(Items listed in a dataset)
»»
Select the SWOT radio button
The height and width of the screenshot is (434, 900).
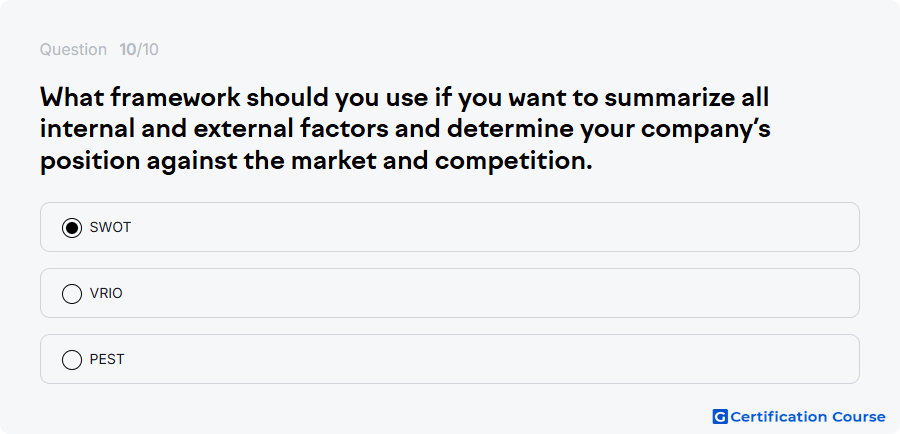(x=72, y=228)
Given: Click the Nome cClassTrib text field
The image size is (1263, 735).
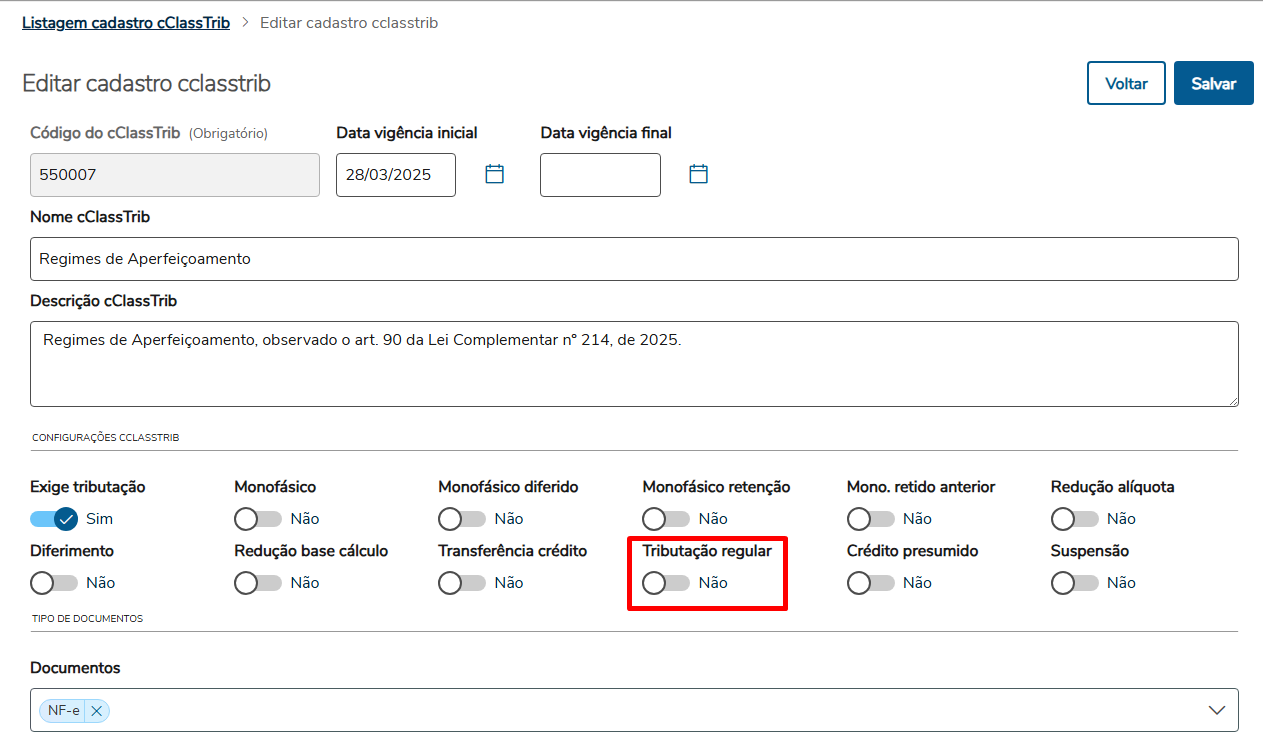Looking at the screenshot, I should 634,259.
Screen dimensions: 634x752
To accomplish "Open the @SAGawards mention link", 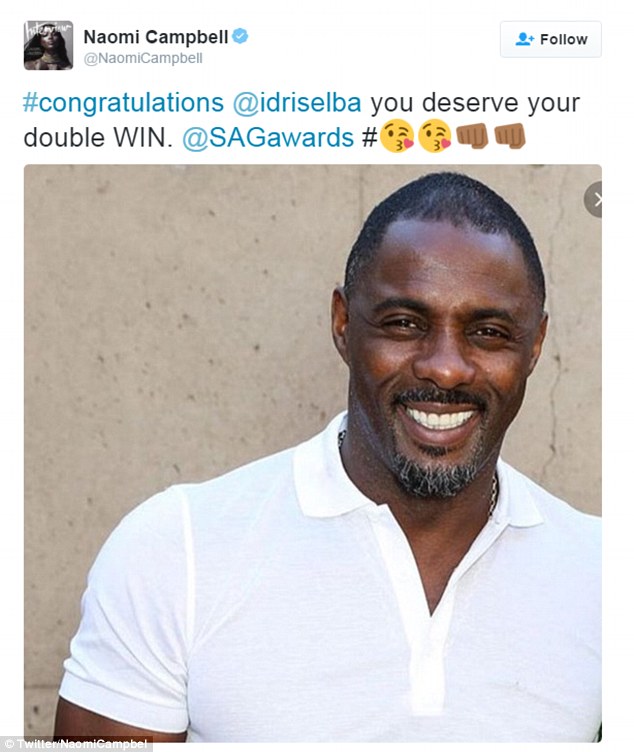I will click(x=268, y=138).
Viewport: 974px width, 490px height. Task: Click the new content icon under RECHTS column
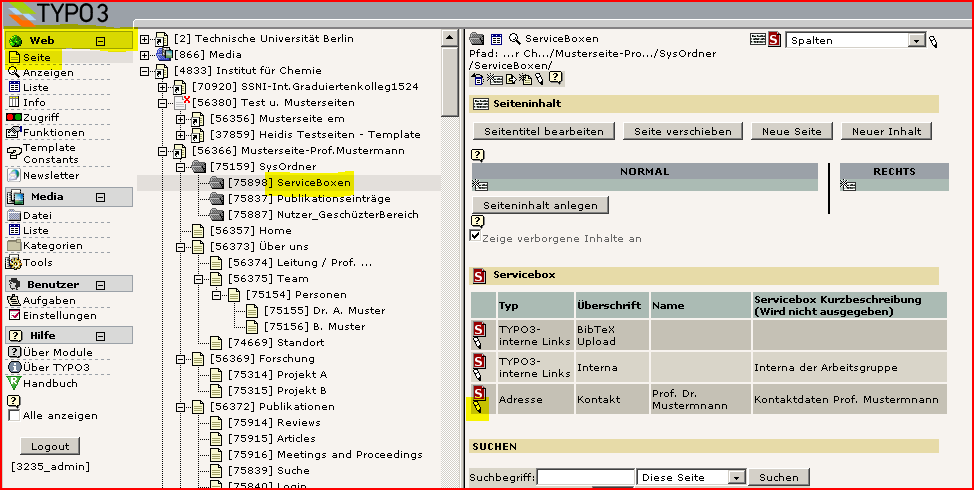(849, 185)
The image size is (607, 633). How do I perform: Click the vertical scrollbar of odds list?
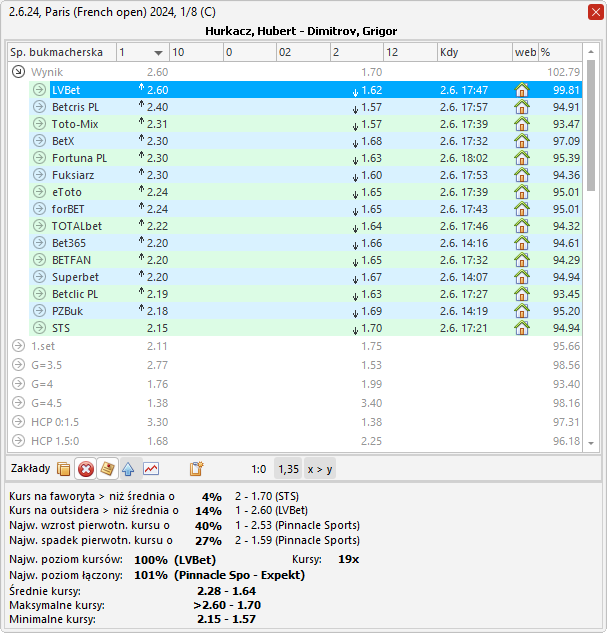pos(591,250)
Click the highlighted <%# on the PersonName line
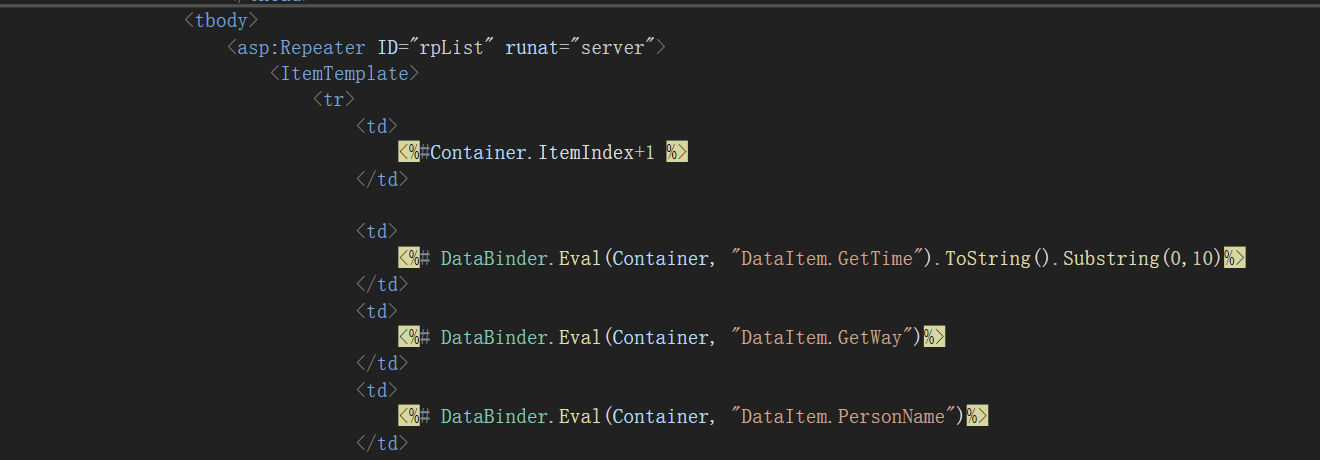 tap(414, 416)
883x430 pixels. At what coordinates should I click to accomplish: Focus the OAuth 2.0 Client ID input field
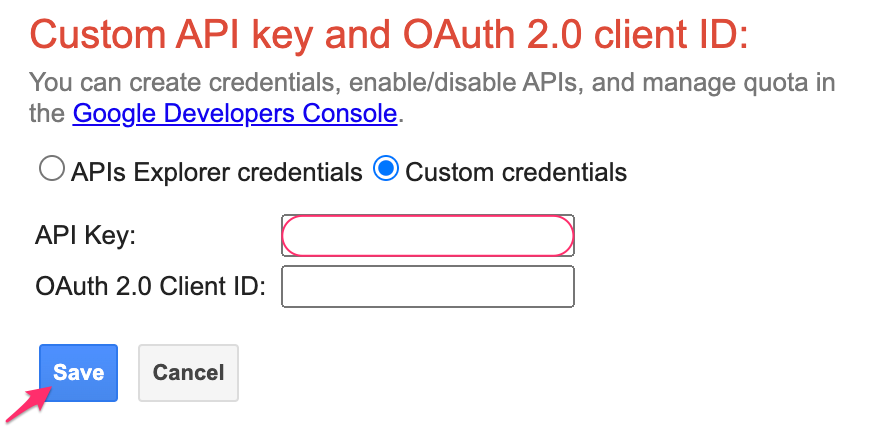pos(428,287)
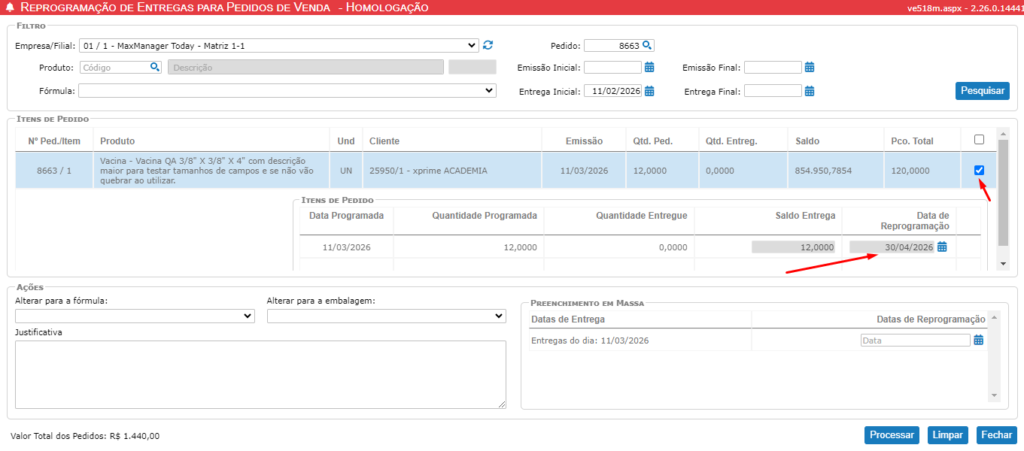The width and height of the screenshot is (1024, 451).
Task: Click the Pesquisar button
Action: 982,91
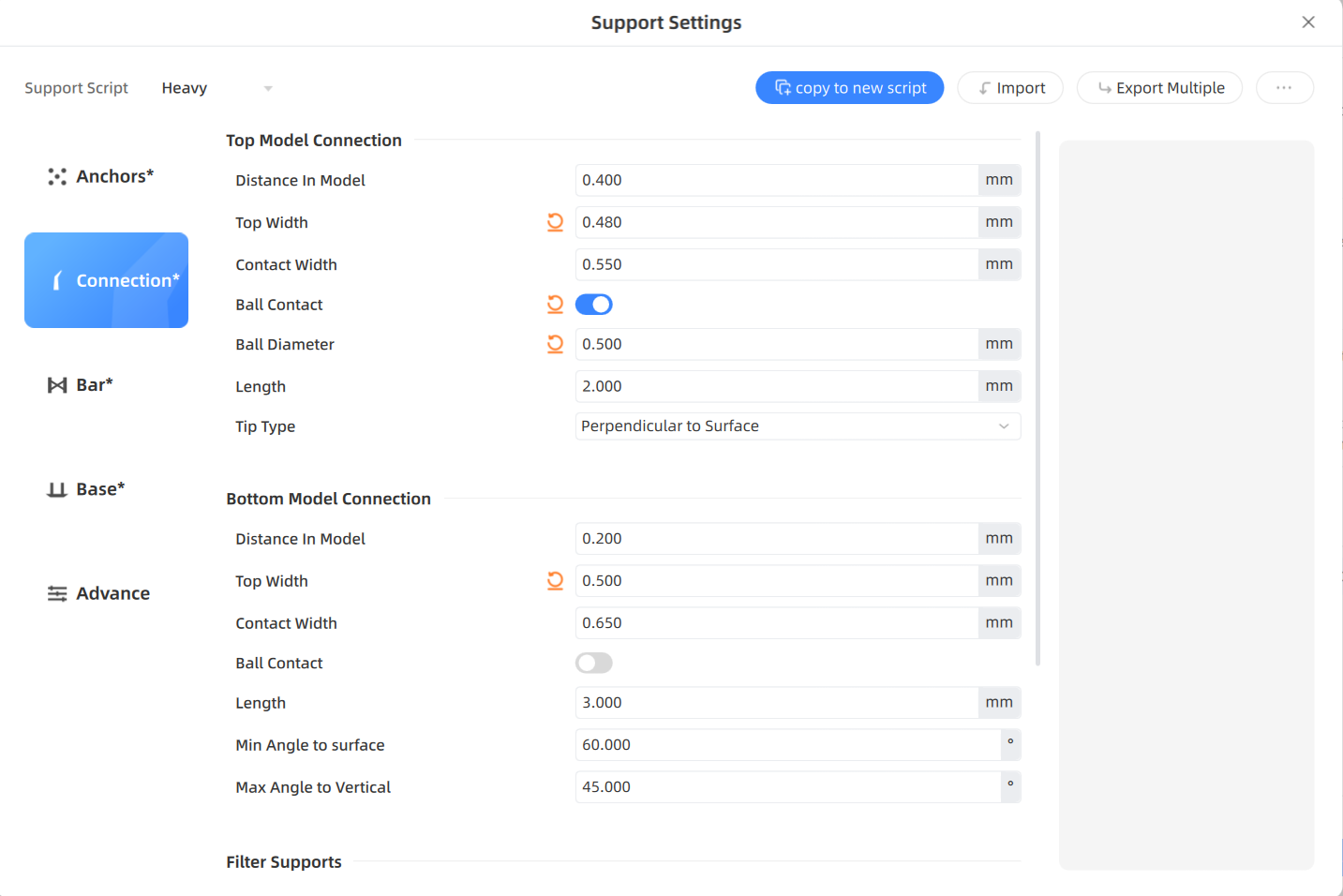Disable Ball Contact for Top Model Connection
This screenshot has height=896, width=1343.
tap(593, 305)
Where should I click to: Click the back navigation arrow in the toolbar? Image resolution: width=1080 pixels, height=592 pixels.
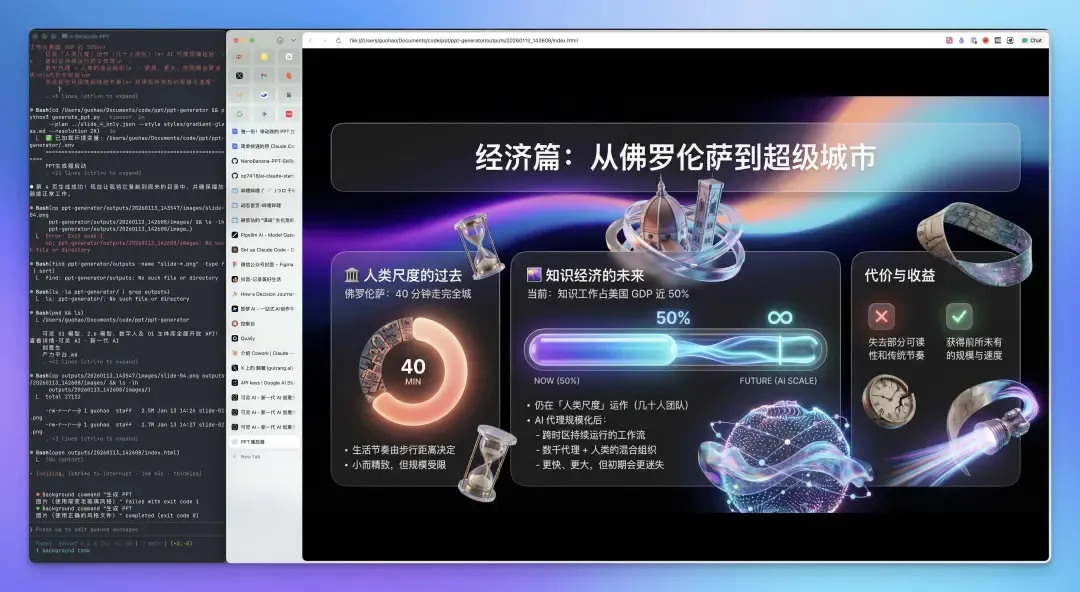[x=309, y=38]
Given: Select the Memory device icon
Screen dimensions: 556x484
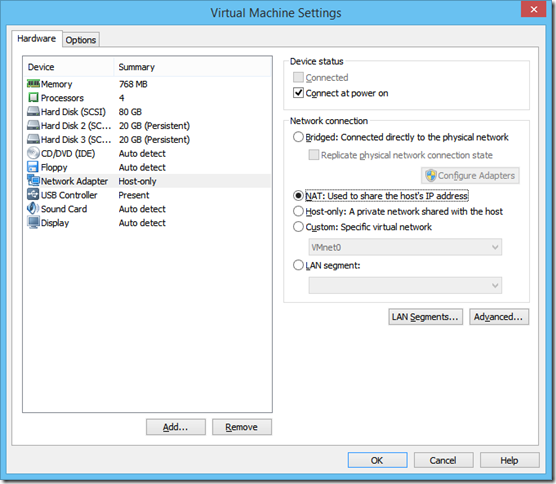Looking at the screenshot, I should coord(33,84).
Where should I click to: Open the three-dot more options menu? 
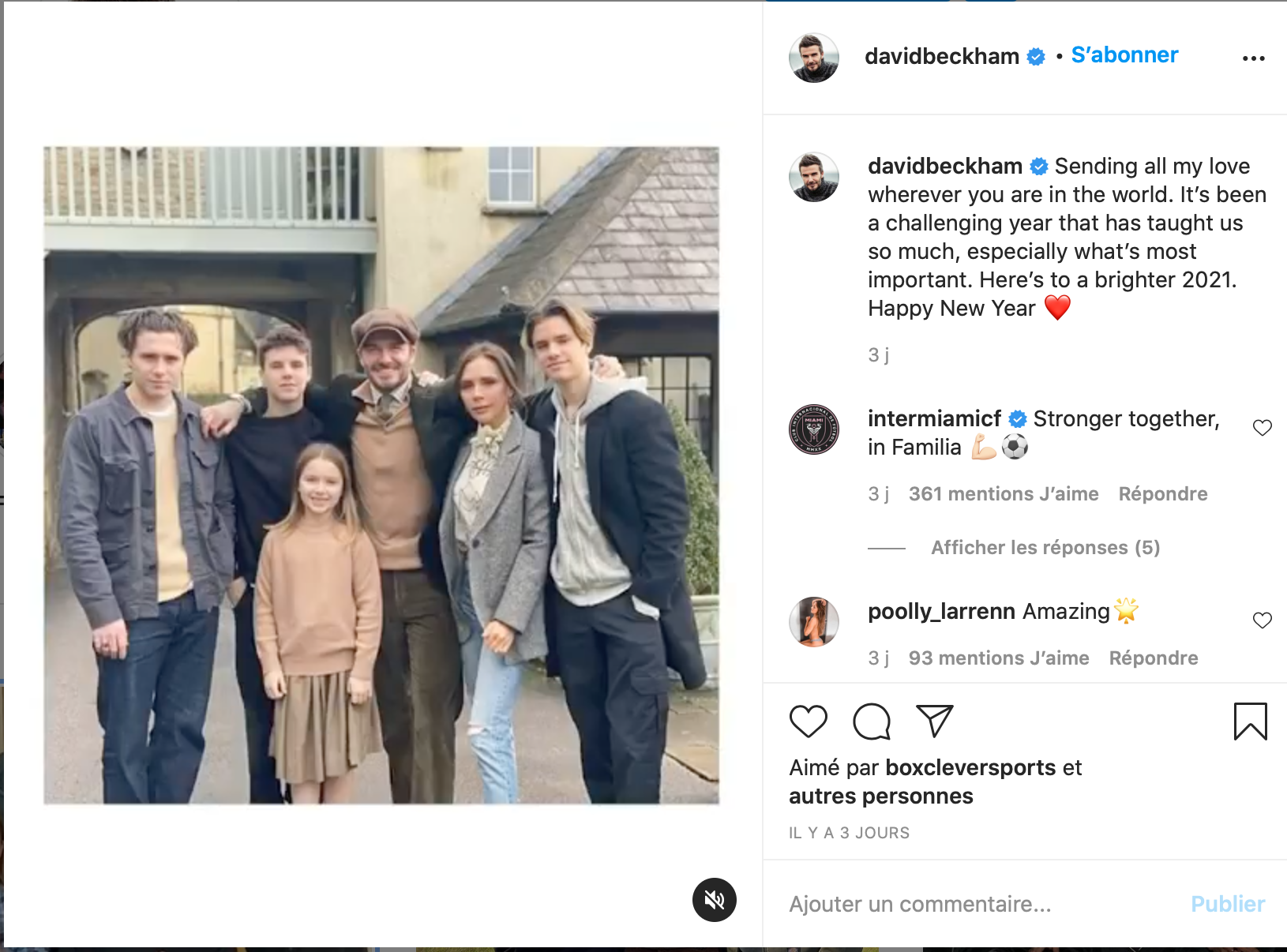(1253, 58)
««
The reply needs to repeat exactly the line containing "Click the highlighted" and each line after it, through the final line of the entries above, and to skip the pictures.

Click the highlighted <%# on the PersonName line
 tap(414, 416)
883x430 pixels. At what coordinates should I click to accomplish: Focus the OAuth 2.0 Client ID input field
pos(428,287)
The width and height of the screenshot is (1024, 451).
Task: Click the Pesquisar button
Action: 982,91
Disable Ball Contact for Top Model Connection
This screenshot has height=896, width=1343.
tap(593, 305)
Where should I click to: Click the back navigation arrow in the toolbar? Image resolution: width=1080 pixels, height=592 pixels.
[x=309, y=38]
Given: Select the Memory device icon
Screen dimensions: 556x484
Looking at the screenshot, I should coord(33,84).
Where should I click to: Open the three-dot more options menu? 
(1253, 58)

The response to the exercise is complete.